La solidarietà non è un sentimento ma un diritto. Lo Diceva Rodotá e Spataro, all’Universitá di Taranto, comincia da qui. Ci piacerebbe assistere  ad un confronto in diretta tra lui e l’attuale ministro dell’Interno, capofila della propaganda su migranti e sicurezza. Ma non è tempo di faccia a faccia: le stesse tv sembra li evitino accuratamente, nei talk show si preferisce dare sfoggio di appartenenza (ahinoi anche giornalistica..) e non di competenza. Chi urla crede di avere ragione, chi si sovrappone pensa di vincere, chi interrompe si crede furbo. E il messaggio elettorale resta: c’è bisogno di difendersi, i cattivi arrivano senza passaporto, la sostituzione dei popoli è in atto….


Su invito di Gianni Liviano, l’ex procuratore di Torino, tarantino doc ed “ex atleta della Rari Nantes” (ci tiene tanto ad entrambe le cose ..) sta girando l’Italia per divulgare quella che lui steso definisce la contronarrazione. Non ditegli cose del tipo ‘i terroristi arrivano con i migranti, i problemi in Italia arrivano con i migranti ..’. Potrebbe smontarvi, dati e fatti alla mano, non prima di aver speso un sorriso amaro. Ha indagato e ha combattuto il terrorismo in Procura, a Milano,  per troppi anni, per cadere, come tanti, nella nassa qualunquista e sovranista.

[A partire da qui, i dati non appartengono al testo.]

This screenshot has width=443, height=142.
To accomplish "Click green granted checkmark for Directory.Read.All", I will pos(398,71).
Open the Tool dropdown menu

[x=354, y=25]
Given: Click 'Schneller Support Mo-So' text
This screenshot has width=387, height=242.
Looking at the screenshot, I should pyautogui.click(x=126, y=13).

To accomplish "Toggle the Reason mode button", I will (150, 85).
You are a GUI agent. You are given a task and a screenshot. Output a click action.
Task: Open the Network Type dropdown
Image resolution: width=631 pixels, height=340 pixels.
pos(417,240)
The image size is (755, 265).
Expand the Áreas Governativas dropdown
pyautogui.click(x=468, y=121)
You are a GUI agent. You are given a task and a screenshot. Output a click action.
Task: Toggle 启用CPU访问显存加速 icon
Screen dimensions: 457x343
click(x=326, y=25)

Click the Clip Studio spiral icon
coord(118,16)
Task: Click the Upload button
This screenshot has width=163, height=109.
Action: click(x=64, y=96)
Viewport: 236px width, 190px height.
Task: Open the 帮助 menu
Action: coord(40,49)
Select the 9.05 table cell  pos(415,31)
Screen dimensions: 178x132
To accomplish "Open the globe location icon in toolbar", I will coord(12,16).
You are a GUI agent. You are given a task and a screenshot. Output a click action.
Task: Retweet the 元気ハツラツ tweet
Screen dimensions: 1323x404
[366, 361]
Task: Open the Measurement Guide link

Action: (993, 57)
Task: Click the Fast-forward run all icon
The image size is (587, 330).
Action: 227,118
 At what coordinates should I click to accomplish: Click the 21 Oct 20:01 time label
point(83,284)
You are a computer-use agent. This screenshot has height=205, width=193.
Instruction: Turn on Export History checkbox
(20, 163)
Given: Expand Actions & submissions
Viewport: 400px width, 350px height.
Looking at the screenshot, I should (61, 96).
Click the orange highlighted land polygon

‘Ogni individuo ha il diritto di care e godere asilo dalle persecuzioni .. ogni individuo ..’ Spataro, fatti salvi i limiti che la legge assegna a qualsiasi riconoscimento umanamente legittimo,  legge i Diritti dell’Uomo ed è costretto a ricordare cose ovvie, sancite nel Dopoguerra e alle quali la nostra Costituzione si collega negli articoli 10 e 13, ricorda Spataro. Basterebbero il buonsenso e una spolverata di cultura media per fermarsi e smontare la paura del prossimo, dal vicino di casa al migrante d’oltre mare. Ma non è tempo di buon senso, di confronti aperti, di leggi alla mano e segnali di minima umanità. Ci sono voti da raccogliere, istanze da costruire ed urlare, risposte frettolose da imbastire lungo il cammino che porta alle urne. Spataro non ci sta, combatte a suo modo il populismo dilagante e incontra la gente dove può. Chissà se un giorno avrà l’opportunità massmediatica di confrontarsi con l’attuale ministro dell’Interno e chi come lui pensa che i problemi di questo Paese giungano da lontano, magari a bordo di un barcone, tra un bambino che piange e una donna… ferita.